I'm asking about a question about two lines which are tangents to a circle. Most of the question is quite elementary algebra, it's just one stage I can't get my head round. Picture here:

The circle $C$ has equation $(x-6)^2+(y-5)^2=17$. The lines $l_1$ and $l_2$ are each a tangent to the circle and intersect at the point $(0,12)$. Find the equations of $l_1$ and $l_2$ giving your answers in the form $y=mx+c$.

Both lines have equation $y = mx + 12$ where $m$ represents two gradients to be found (both negative).

The circle has equation $(x-6)^2 + (y-5)^2 = 17$.

Combining the knowledge $y = mx + 12$ for both lines and $(x-6)^2 + (y-5)^2 = 17$ produces the quadratic:

$$(1+m^2)x^2 + (14m−12)x + 68 = 0$$

At this point I was confused about what step to take to get $m$ or $x$. Looking at the worked solution, it says "There is one solution so using the discriminant $b^2 − 4ac = 0$..."
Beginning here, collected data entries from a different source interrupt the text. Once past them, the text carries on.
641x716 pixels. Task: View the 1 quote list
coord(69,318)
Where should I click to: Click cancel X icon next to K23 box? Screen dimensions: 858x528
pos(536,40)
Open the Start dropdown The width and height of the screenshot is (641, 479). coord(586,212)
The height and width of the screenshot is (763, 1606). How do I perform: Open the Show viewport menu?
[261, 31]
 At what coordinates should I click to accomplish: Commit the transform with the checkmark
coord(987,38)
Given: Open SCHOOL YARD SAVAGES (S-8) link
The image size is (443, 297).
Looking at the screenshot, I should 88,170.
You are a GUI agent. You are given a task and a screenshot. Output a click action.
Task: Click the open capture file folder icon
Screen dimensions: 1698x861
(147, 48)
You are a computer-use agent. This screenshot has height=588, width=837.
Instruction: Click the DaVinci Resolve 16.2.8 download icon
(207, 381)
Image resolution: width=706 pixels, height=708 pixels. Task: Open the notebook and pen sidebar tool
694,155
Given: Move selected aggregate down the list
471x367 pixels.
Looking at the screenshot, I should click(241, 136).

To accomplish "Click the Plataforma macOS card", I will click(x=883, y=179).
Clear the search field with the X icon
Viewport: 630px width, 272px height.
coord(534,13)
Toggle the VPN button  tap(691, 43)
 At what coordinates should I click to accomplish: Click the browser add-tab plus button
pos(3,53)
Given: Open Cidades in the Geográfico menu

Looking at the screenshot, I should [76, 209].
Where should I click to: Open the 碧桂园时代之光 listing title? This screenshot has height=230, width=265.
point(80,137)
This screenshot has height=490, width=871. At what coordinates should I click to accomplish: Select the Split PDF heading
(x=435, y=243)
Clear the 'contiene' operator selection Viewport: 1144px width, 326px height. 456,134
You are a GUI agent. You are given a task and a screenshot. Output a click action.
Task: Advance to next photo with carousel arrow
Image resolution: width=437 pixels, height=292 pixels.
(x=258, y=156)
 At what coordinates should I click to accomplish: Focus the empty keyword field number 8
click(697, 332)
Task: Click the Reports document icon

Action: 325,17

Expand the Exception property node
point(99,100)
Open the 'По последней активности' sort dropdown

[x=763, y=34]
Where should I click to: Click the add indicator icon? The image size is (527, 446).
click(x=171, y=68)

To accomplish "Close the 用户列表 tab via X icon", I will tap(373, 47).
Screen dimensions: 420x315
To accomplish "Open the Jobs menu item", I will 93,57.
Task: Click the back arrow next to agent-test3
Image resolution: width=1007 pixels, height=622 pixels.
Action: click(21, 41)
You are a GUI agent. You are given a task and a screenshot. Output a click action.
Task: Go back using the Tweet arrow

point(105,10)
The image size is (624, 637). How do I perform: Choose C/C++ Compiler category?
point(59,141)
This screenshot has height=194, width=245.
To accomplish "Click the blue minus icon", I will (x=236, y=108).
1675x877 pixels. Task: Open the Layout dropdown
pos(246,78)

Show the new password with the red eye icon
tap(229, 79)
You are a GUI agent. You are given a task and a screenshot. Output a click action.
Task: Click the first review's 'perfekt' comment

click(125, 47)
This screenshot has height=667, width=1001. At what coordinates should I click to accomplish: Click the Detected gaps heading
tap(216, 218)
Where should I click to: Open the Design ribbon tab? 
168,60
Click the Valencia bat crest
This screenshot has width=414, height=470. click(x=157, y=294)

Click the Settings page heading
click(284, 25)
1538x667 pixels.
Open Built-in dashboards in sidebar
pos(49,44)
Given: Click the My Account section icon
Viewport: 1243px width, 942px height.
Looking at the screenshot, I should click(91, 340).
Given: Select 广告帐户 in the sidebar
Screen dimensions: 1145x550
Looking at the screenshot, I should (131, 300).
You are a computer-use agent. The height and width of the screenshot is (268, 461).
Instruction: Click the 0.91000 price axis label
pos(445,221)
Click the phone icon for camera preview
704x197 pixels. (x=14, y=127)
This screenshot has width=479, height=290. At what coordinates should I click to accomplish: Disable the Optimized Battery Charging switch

From here it's straightforward algebra again, producing another quadratic based on the $b^2 - 4ac$ of the previous quadratic:

$$(14m−12)^2 - 4 x (1+m^2) + 68 = 0$$

etc. until we have $m = -4$ or $-8/19$.

My question is I don't understand how we can tell it's right to assume $b^2 - 4ac = 0$ and how we can see that's the right step to take in this question.

Obviously this feels intuitively wrong since we know there are two solutions for m. Is the logic that m is a gradient which intersects with the circle once? But if so, how do you see that this is the right equation to decide it only has one solution? (I had assumed before looking at the worked example if I needed to do something more complicated based on the equations of the radii or the knowledge that the two tangents would be equal length from the circle to where they meet or something.)

As you can tell, this question is based on fairly elementary algebra; I'm more concerned about knowing why this is the right step to take here.

Many thanks for any answers.